Saved data entries:
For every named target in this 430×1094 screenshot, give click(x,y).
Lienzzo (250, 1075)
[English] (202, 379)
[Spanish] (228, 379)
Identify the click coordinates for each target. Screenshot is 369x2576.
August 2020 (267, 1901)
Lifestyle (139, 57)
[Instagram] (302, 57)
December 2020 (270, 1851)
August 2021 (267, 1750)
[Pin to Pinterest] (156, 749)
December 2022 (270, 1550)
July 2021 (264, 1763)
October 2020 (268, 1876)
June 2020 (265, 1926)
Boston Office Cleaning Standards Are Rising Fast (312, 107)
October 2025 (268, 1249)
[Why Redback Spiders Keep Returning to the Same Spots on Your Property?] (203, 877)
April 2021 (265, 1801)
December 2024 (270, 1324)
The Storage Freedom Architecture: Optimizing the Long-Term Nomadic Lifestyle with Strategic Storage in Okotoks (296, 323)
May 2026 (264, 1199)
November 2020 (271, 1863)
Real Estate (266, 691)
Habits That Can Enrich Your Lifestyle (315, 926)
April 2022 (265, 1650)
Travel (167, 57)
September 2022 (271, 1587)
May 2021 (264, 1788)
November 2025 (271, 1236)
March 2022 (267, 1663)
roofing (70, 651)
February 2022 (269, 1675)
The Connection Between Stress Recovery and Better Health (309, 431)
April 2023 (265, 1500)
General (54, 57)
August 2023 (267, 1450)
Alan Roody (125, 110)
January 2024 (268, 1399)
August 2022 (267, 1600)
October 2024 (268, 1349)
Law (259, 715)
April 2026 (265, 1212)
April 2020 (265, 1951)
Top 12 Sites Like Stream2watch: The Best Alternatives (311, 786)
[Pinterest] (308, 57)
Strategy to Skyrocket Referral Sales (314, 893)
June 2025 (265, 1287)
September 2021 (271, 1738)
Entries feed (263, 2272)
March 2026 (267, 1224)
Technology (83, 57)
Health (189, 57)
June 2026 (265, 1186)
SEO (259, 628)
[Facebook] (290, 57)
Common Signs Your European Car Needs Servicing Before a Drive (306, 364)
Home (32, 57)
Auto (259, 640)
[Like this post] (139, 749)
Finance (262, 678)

Activity >>
Each entry should be retyped exactly as given.

Output of the exercise >>
For every named target in this 430×1094 screenshot, give click(x,y).
Lienzzo (250, 1075)
[English] (202, 379)
[Spanish] (228, 379)
Identify the click coordinates for each target. Screenshot is 369x2576.
August 2020 (267, 1901)
Lifestyle (139, 57)
[Instagram] (302, 57)
December 2020 (270, 1851)
August 2021 (267, 1750)
[Pin to Pinterest] (156, 749)
December 2022 (270, 1550)
July 2021 (264, 1763)
October 2020 (268, 1876)
June 2020 (265, 1926)
Boston Office Cleaning Standards Are Rising Fast (312, 107)
October 2025 (268, 1249)
[Why Redback Spiders Keep Returning to the Same Spots on Your Property?] (203, 877)
April 2021 (265, 1801)
December 2024 (270, 1324)
The Storage Freedom Architecture: Optimizing the Long-Term Nomadic Lifestyle with Strategic Storage in Okotoks (296, 323)
May 2026 (264, 1199)
November 2020 (271, 1863)
Real Estate (266, 691)
Habits That Can Enrich Your Lifestyle (315, 926)
April 2022 (265, 1650)
Travel (167, 57)
September 2022 (271, 1587)
May 2021 (264, 1788)
November 2025 (271, 1236)
March 2022 (267, 1663)
roofing (70, 651)
February 2022 (269, 1675)
The Connection Between Stress Recovery and Better Health (309, 431)
April 2023 (265, 1500)
General (54, 57)
August 2023 (267, 1450)
Alan Roody (125, 110)
January 2024 (268, 1399)
August 2022 (267, 1600)
October 2024 (268, 1349)
Law (259, 715)
April 2026 (265, 1212)
April 2020 (265, 1951)
Top 12 Sites Like Stream2watch: The Best Alternatives (311, 786)
[Pinterest] (308, 57)
Strategy to Skyrocket Referral Sales (314, 893)
June 2025 (265, 1287)
September 2021 (271, 1738)
Entries feed (263, 2272)
March 2026 (267, 1224)
Technology (83, 57)
Health (189, 57)
June 2026 (265, 1186)
SEO (259, 628)
[Facebook] (290, 57)
Common Signs Your European Car Needs Servicing Before a Drive (306, 364)
Home (32, 57)
Auto (259, 640)
[Like this post] (139, 749)
Finance (262, 678)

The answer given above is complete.